__Goal of the exercise__.
Only the lines from the line that contains "Instruction: Tap like" through the final line of the entries below belong in your answer, copied exactly and without pictures.

(Records excerpted from a collection)

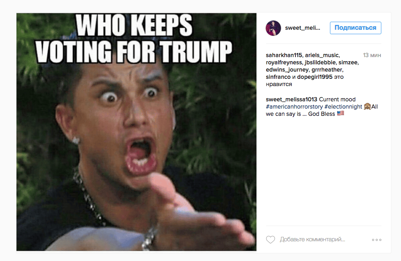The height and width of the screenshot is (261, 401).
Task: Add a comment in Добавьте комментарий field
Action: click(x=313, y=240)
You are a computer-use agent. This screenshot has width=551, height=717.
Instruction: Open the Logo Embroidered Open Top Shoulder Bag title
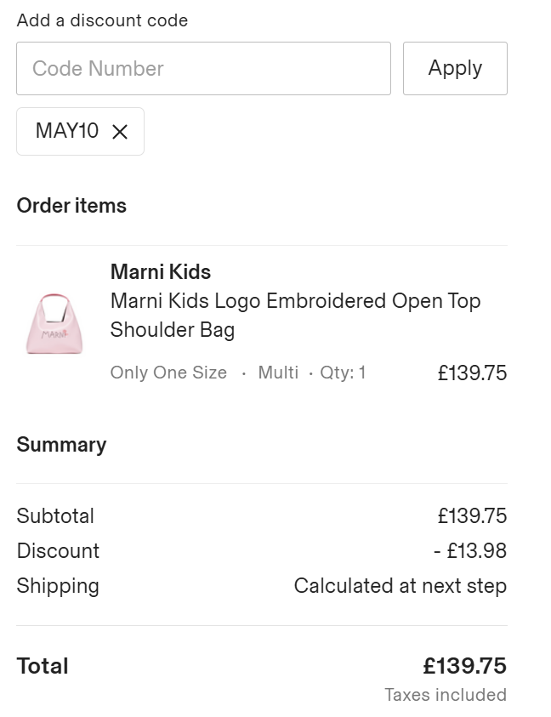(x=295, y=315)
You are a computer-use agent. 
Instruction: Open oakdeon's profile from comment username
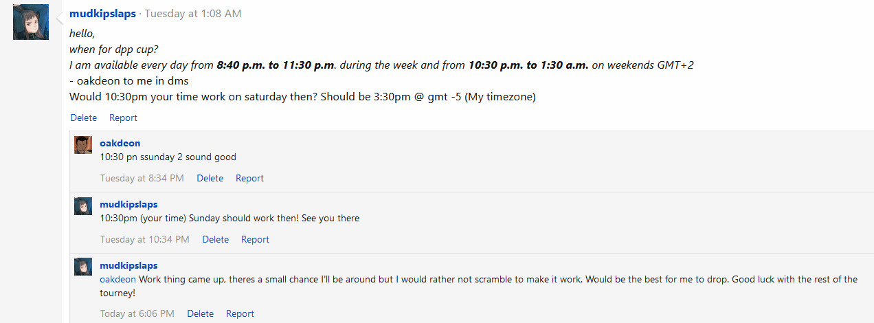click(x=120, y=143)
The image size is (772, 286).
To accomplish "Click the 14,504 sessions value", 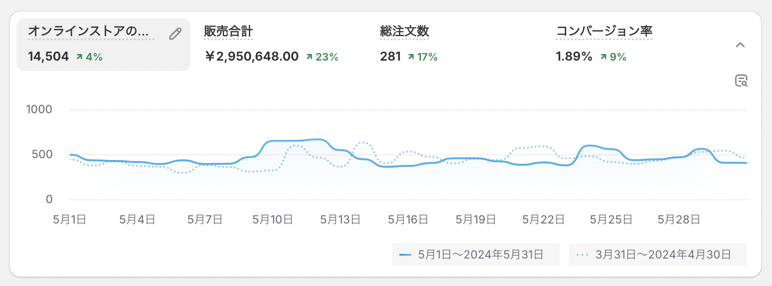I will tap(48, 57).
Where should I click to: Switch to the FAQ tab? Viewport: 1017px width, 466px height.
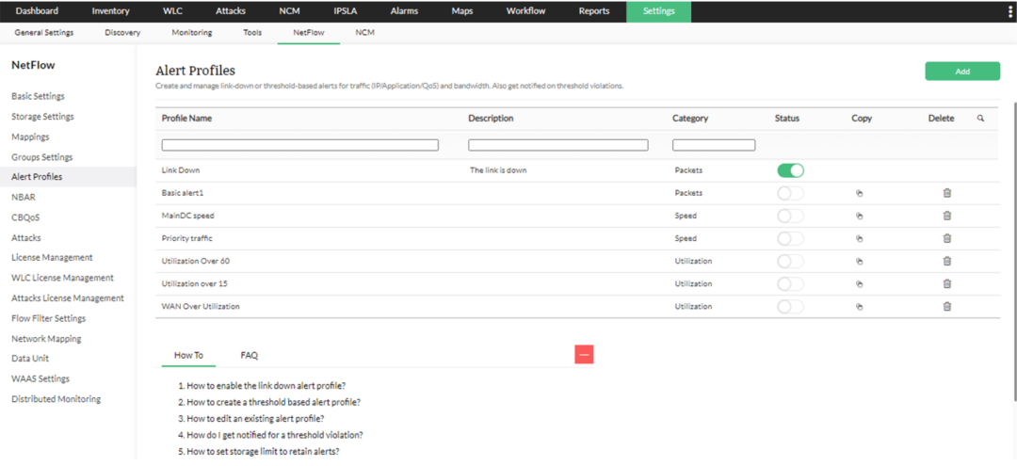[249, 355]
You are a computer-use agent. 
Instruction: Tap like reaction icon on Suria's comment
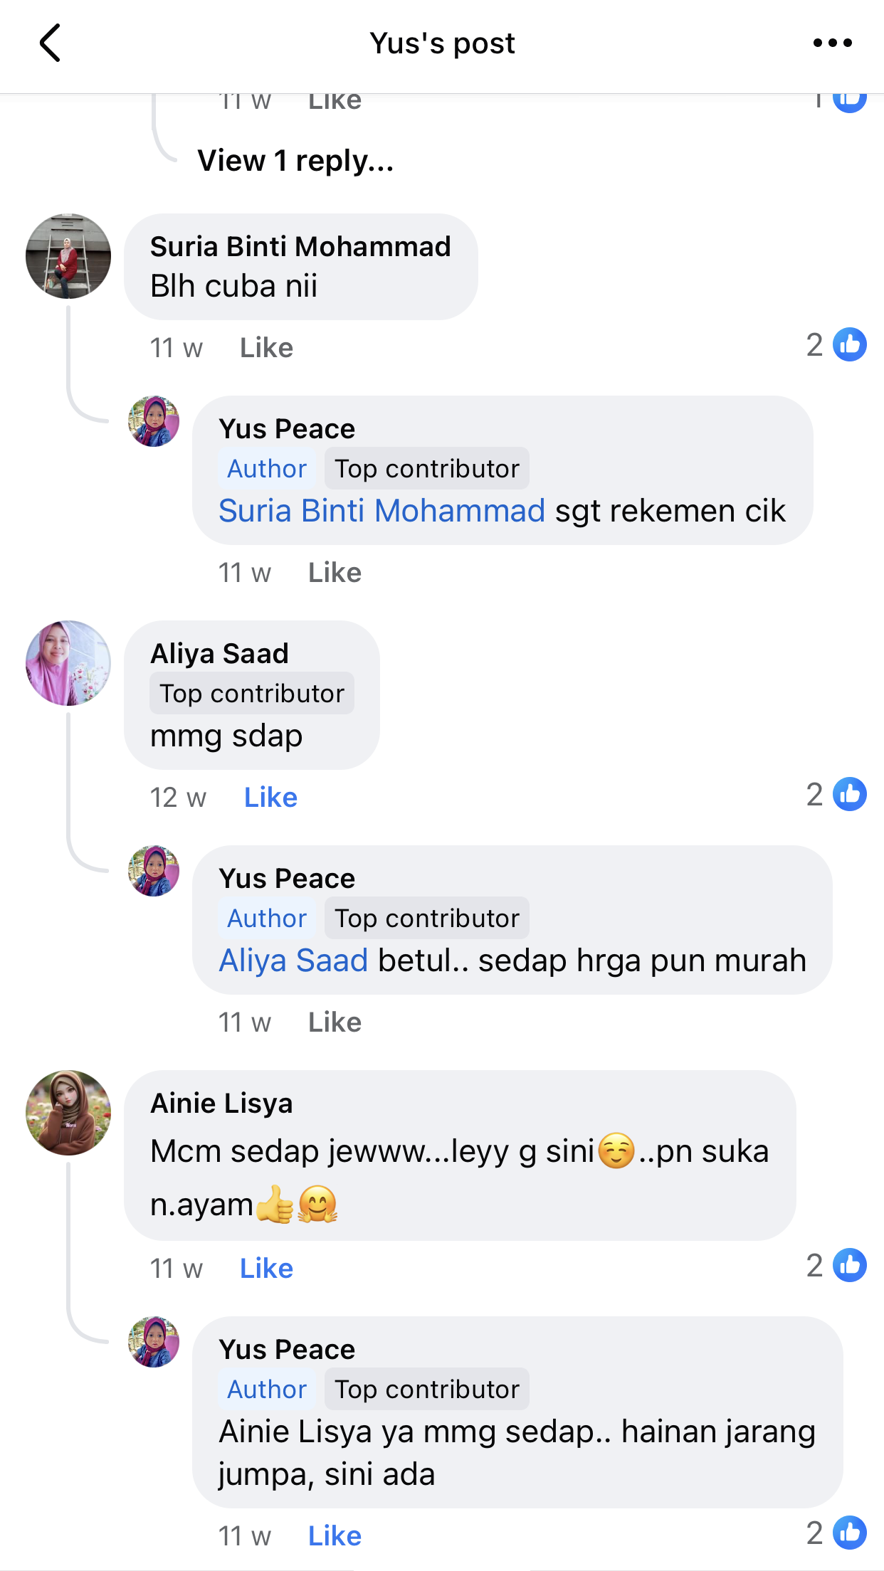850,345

__Response to the exercise__.
Instruction: Tap like reaction icon on Suria's comment
850,345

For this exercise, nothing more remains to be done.